I type the first words of this review with the exquisite sound of Rachmaninov's Trio élégiaque no. 2 in D Minor coming from the speakers, fluent piano lines meeting expressive violin and cello effortlessly. It is a truly incredible piece of music. The thought that this piece, so far removed from the one I'm reviewing, suggests is this:

Firstly, that beauty is not made more beautiful by isolation; the lush, watery, wordless landscapes suggested by the astounding playing of Valeri Grohovski on piano are interwoven with brooding, pensive reflection and defiant outcries from the violin and cello over a jolting piano theme repeated and developed to draw out its character, offering that central beauty an even greater power than it would have when relieved of its daring surroundings. In fact, these surroundings have a beauty of their own to appreciate and grow to love.

Such is Rubycon... at its heart a compelling and evocative classical title: the implications of Rubycon are not just its historical significance, the moment when a King by any other name takes a rotten democracy and replaces it with a golden tyranny, the triumphal opening of Western Civilisation proper and a violent, bloody aftermath, a slaughter nullo discrimine of sacrificial victims for progress; the implications of Rubycon are much deeper even than that: it is a choice made against all your conditioning, breaking the sacred and the moral to become your own person, making a decision which cannot be reversed, 'The awful daring of a moment's surrender, which an age of prudence can never retract.'

The title of Rubycon and the music which evokes it thus conveys to me not only the grim nature of death, battle and hostile Mars, but also the beauty and sacrifice of creating your own identity, of doing something truly momentous and the sacrifice, the darkness and the loss of the main theme adds to the surreal beauty of the album and vice versa. The two, good and evil as we men can understand them, are companions in a sense, trapped together in the logic of the universe.
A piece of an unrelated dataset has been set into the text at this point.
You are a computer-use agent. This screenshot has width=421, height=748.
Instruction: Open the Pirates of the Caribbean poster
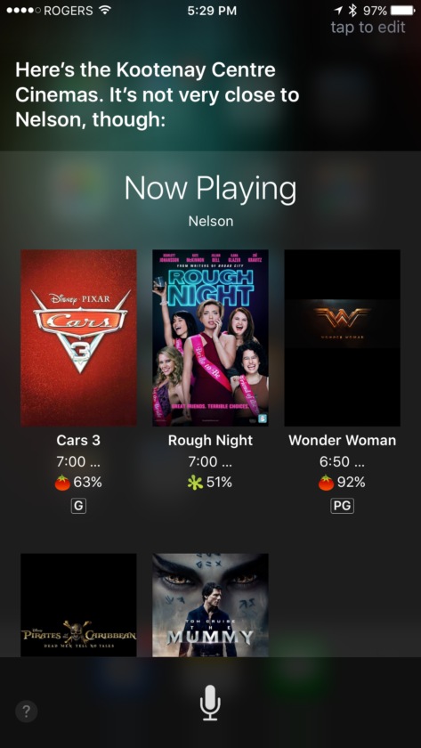pyautogui.click(x=78, y=605)
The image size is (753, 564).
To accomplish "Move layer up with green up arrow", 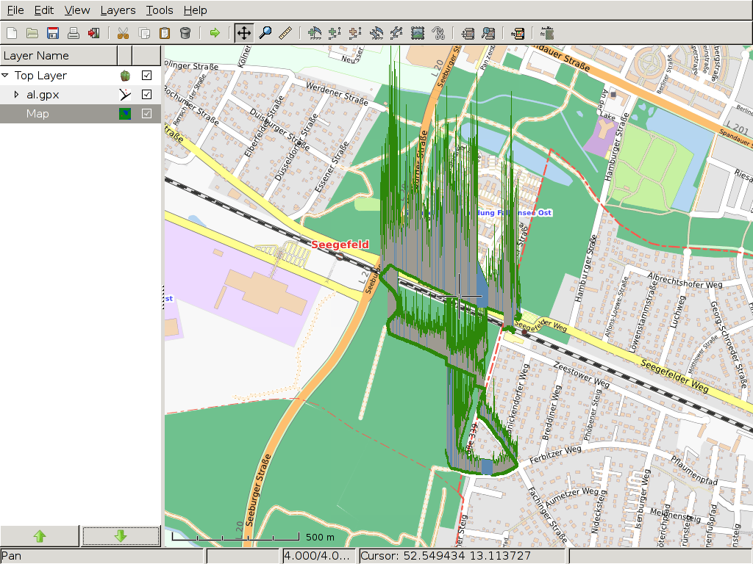I will coord(40,537).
Anyway, that is what an appropriately momentous name choice and appropriate accompanying cover art can add to music.

Rubycon is a swirling, scarcely describable cauldron of moods; weeping, echoing mellotron, active, heady, fired up VCS-3 synthesiser, mournful, cautious and low piano, modified ethereal guitars and keys of all descriptions. All these add up to create one unique, evocative musical image and a memorable, creative and deeply emotional piece of music. There's no division of pretty and dark music here, and the overall effect is incredible.

Well, from the analogies you've perhaps got a basic understanding of why I like both Rachmaninov and Rubycon, and even if the analogy is a little sketchy, I guess it's meant to say that the same lonely and communal beauty and strife and complexity and simplicity can be recognised in both in different forms, and if you hold any admiration for the sheer expressiveness music can accomplish, then, whatever musical styles you adhere to, and whatever instrumentation you usually appreciate, Rubycon is a record you should not be without.

Rating: Five Stars, 15/15 or something like that. Really, ratings are meaningless for this kind of music.